● **Exercise description**
Using the data below, return the stretch from the line that contains "Viewport: 1017px width, 586px" through the line that contains "Task: Open the 信用限制令 tab", both included, exactly as it stands and nothing beyond it.

● **Records shown**
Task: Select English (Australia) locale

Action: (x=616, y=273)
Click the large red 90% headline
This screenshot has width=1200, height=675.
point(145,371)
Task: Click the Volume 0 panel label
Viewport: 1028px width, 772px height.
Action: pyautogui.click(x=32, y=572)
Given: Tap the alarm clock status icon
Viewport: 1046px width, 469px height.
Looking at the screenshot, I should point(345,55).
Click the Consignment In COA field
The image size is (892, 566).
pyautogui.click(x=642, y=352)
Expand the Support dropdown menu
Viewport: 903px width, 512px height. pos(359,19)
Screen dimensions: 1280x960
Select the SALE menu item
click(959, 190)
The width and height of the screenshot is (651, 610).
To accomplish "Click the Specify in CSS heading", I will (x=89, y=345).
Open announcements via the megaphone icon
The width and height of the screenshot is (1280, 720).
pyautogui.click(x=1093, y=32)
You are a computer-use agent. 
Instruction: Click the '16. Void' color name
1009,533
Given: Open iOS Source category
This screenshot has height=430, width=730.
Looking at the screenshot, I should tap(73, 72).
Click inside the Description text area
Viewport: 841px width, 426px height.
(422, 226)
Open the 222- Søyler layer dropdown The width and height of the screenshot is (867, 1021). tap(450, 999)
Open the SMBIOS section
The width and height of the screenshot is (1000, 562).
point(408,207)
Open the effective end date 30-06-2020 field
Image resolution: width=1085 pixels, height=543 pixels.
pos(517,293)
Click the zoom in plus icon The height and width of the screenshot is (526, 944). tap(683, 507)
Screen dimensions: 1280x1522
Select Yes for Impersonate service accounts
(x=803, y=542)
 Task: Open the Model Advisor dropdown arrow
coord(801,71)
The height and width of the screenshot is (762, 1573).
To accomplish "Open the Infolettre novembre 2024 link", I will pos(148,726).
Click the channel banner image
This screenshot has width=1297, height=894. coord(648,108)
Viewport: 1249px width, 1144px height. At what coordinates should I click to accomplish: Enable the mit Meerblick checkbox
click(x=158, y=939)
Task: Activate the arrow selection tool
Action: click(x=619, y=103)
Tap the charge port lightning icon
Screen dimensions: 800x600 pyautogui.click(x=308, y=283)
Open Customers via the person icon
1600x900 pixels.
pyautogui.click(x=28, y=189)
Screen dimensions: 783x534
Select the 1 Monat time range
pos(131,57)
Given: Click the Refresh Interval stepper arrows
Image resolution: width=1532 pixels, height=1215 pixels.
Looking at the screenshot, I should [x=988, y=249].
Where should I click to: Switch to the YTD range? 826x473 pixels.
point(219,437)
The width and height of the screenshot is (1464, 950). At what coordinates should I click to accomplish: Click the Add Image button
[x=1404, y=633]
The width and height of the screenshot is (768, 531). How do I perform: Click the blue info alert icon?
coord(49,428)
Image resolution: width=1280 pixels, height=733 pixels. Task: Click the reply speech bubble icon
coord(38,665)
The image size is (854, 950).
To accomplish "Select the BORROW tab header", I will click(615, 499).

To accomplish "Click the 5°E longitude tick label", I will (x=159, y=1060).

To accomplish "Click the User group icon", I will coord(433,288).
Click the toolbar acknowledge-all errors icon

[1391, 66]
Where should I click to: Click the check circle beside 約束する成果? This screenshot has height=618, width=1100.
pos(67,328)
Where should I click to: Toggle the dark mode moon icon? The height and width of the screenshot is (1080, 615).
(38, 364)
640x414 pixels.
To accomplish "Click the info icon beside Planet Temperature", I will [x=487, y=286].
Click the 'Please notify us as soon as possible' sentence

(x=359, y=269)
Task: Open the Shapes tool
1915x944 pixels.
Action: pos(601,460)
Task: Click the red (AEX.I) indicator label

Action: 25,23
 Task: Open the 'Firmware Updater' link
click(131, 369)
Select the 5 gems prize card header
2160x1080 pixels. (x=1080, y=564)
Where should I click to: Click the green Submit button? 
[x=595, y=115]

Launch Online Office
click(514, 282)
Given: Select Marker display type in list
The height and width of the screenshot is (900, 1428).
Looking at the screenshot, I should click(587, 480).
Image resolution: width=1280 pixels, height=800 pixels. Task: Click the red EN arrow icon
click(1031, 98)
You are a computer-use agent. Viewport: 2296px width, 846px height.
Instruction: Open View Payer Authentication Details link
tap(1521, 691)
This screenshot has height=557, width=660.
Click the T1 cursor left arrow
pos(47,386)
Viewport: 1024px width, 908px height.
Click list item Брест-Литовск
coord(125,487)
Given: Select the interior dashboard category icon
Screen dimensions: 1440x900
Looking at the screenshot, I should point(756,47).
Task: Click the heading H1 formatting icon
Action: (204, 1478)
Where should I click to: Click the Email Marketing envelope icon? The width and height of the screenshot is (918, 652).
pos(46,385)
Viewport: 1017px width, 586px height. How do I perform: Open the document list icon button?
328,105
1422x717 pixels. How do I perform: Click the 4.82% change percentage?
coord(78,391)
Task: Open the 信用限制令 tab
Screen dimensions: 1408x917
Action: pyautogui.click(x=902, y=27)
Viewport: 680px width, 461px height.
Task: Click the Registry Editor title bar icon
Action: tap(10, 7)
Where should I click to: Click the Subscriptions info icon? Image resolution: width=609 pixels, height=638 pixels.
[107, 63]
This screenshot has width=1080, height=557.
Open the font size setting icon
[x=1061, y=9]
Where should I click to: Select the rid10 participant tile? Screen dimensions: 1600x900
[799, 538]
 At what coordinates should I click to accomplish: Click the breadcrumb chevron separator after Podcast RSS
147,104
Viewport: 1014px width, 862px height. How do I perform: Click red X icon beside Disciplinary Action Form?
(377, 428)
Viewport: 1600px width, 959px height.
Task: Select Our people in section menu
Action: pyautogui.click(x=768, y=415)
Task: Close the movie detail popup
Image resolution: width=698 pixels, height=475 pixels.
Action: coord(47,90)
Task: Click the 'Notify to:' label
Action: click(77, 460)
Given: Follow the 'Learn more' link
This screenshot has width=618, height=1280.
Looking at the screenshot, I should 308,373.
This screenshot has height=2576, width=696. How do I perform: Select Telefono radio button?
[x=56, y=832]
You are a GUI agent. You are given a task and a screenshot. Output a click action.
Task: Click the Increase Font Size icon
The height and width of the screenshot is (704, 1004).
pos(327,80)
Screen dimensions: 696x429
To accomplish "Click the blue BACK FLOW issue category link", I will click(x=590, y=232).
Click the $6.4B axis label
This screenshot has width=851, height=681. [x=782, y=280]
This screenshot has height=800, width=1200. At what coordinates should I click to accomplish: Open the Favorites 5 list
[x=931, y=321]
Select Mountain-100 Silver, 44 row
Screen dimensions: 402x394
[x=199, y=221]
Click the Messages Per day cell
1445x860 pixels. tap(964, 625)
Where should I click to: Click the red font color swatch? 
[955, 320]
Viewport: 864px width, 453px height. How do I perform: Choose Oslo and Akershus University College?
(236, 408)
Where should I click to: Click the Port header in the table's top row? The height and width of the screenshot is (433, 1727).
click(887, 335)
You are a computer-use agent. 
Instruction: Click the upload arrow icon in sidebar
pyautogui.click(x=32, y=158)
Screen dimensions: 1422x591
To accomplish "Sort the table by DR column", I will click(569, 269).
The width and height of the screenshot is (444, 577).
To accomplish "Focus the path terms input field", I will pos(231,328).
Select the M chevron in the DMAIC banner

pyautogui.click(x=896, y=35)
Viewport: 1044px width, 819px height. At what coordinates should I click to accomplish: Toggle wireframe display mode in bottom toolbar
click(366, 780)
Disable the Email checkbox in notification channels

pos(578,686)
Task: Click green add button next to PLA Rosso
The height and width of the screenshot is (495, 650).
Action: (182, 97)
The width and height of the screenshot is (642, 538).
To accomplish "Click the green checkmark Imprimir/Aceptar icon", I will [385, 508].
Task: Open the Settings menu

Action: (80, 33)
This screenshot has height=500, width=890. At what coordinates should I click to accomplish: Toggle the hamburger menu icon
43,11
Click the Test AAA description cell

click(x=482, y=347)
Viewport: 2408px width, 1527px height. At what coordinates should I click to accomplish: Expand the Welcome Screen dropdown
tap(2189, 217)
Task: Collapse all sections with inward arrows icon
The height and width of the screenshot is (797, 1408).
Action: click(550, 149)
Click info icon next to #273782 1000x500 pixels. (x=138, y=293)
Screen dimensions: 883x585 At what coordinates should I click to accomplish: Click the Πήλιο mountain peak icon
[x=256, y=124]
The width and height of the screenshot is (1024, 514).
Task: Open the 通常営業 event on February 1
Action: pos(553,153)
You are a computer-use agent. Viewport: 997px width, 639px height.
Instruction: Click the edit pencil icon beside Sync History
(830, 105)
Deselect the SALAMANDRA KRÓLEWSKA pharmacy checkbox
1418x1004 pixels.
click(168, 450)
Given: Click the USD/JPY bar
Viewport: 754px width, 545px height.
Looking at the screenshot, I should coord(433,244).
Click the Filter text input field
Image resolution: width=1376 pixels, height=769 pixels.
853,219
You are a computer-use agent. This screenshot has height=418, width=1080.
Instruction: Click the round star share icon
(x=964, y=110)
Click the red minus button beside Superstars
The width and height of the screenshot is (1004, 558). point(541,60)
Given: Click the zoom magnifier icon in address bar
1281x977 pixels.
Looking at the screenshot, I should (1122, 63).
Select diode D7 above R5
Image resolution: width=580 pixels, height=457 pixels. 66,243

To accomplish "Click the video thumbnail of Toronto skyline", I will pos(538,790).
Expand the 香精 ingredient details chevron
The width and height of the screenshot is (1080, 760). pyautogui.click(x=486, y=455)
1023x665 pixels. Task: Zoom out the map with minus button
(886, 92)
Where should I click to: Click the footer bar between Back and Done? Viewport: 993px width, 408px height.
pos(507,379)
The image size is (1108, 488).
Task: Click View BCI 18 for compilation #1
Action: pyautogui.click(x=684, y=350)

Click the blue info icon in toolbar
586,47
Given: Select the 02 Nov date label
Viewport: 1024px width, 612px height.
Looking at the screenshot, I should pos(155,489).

● **Output for this task**
Viewport: 1017px width, 586px height. How do I perform: Open the document list icon button?
328,105
1422x717 pixels. How do I perform: Click the 4.82% change percentage?
coord(78,391)
Task: Open the 信用限制令 tab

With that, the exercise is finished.